ADMINISTRAÇÃO ESTADUAL Entenda como funciona o PDV para servidores públicos

Lei que institui o plano foi sancionada pelo governador Reinaldo Azambuja
O Plano de Desligamento Voluntário (PDV), foi sancionado nesta terça-feira (12) pelo Governador de Mato Grosso do Sul, Reinaldo Azambuja (PSDB). Em entrevista coletiva, o governador alegou que o programa é uma opção ao servidores que não se adaptarem à nova jornada de oito horas, que passa a valer a partir de 1º de julho. O objetivo principal da gestão Azambuja é reduzir os gastos com funcionalismo nas contas do Executivo estadual. Atualmente, Mato Grosso do Sul possui 75 mil servidores ativos e inativos, sendo 50 mil efeitos, que geram uma folha de R$ 452,8 milhões.
Correio do Estado listou sete perguntas que vão te ajudar a entender o novo plano destinado ao servidor público.
O que é PDV ?
Criado em 1997, mas só foi colocado em prática hoje, o Plano de Desligamento Voluntário é um programa criado pelo governo para reduzir a planilha orçamentária do Estado atráves da demissão voluntária de servidores, conforme critérios estabelecidos em lei.

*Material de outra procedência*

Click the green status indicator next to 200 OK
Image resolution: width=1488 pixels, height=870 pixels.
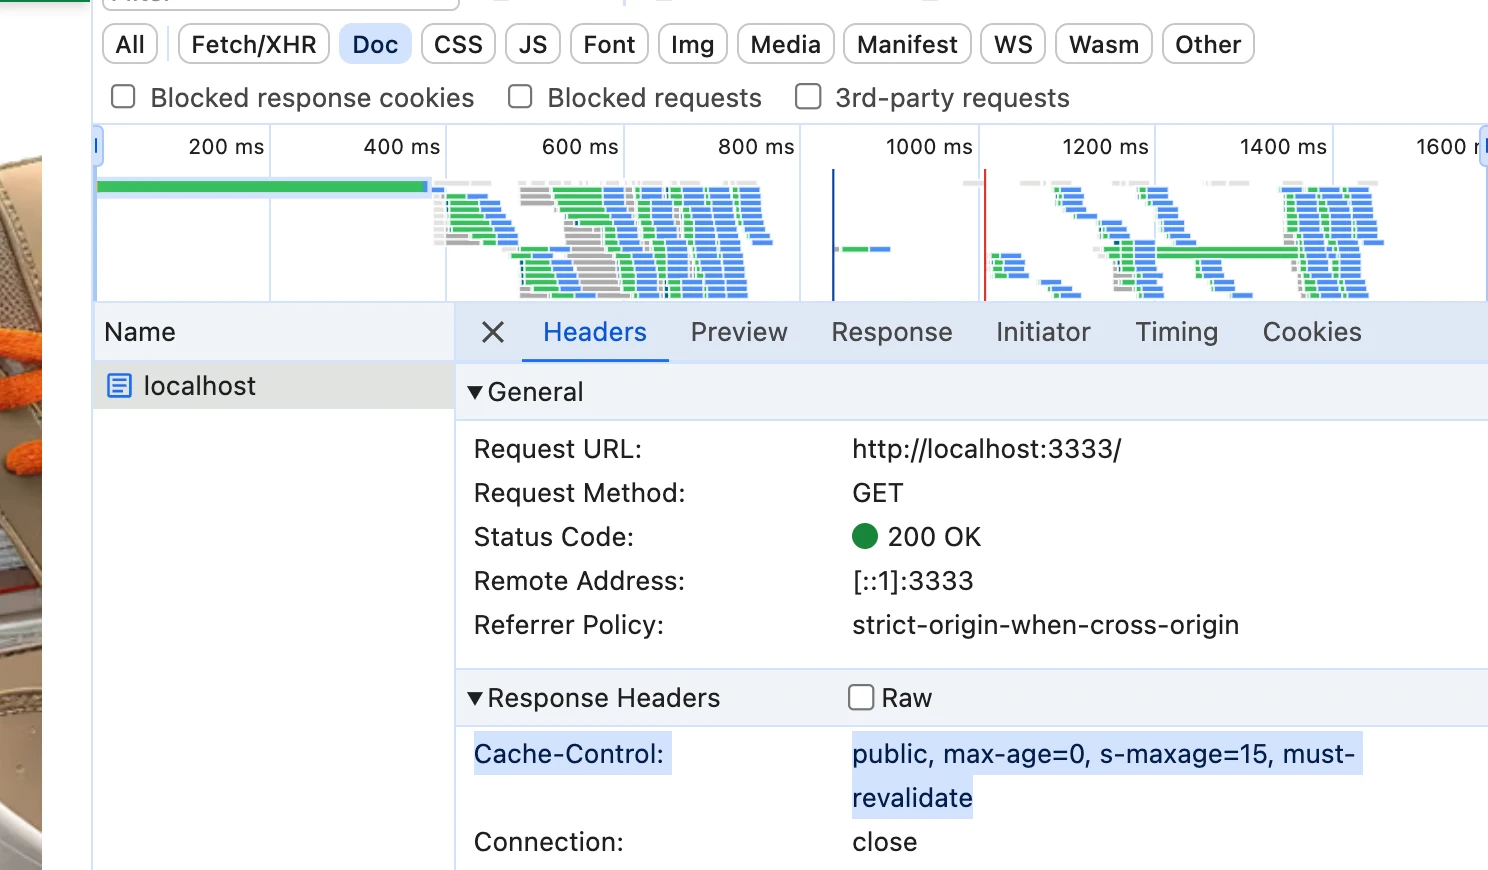pyautogui.click(x=865, y=537)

Quando o programa será iniciado?
Ainda de acordo com a nova legislação, o governo vai divulgar os períodos de abertura do programa e critérios para adesão. Serão detalhados as autarquias, carreiras, cargos e funções dos servidores que poderão participar do programa.
Quem pode aderir ao PDV?
De acordo com a lei, o programa poderá estabelecer o quantitativo máximo de servidores ocupantes dos cargos e das funções das respectivas carreiras que poderão aderir ao PDV, e deverá observar os limites estabelecidos na Lei Orçamentária Anual. Para adesão, haverá preferência para o servidor com:
-Menor tempo de efetivo exercício em cargo público;
-Em licença para tratar de assuntos de interesse particular;
-Que não possuir direito à licença-prêmio;
-Quem trabalhou com tempo máximo de 10 anos;
Quem não pode aderir ao PDV?
Ficam de fora, servidores em estágio probatório, que tenham cumprido todos os requisitos constitucionais e legais para a aposentadoria e que tenham se aposentado em cargo público e reingressado em cargo público inacumulável ou que na data de abertura do processo de adesão ao PDV estejam em algumas situações abaixo:
-Habilitados em concurso público efetivo dentro do número de vagas do certame;
-Tenham sido condenados à perda do cargo ou da função pública por decisão judicial
-Estejam afastados do cargo público por decisão judicial ou administrativa;
– Estejam afastados do cargo público em razão de licença por acidente em serviço ou por doença profissional;
Como o pedido será realizado?
O pedido de adesão ao PDV feito pelo próprio servidor por meio de declaração mencionando o interesse no rompimento do vínculo funcional com a Administração Pública Estadual, e a declaração será analisada pela Secretaria de Estado de Administração e Desburocratização (SAD) que, após 45 dias, publicará a exoneração.
Quem aderir ao PDV poderá voltar a trabalhar como servidor público?
O participante do PDV ficará impedido de exercer cargo em comissão, pelo período de dois anos, contados da publicação do ato de exoneração. A legislação publicada hoje revogou leis de 1997 e 2000.
Quais serão os incentivos oferecidos para quem adquirir o PDV?
Ao servidor que aderir ao PDV, no prazo estabelecido em regulamento próprio serão concedidos:
-Indenização correspondente a 1/3 da remuneração mensal permanente, por ano de efetivo exercício em cargo público;
-Serão indenizadas as férias e a gratificação natalina, ainda que proporcionais, e a licença prêmio não gozada. As parcelas da indenização serão corrigidas pelo Índice Nacional de Preços ao Consumidor Amplo.
– Custeio mensal, por 12 meses ao ato de exoneração, do valor correspondente àquele que seria devido a título de contribuição ao plano de saúde organizado para a categoria (CASSEMS) ou (UNISAUDE), se o servidor estiver vinculado antes da lei ser sancionada. * Correio do Estado.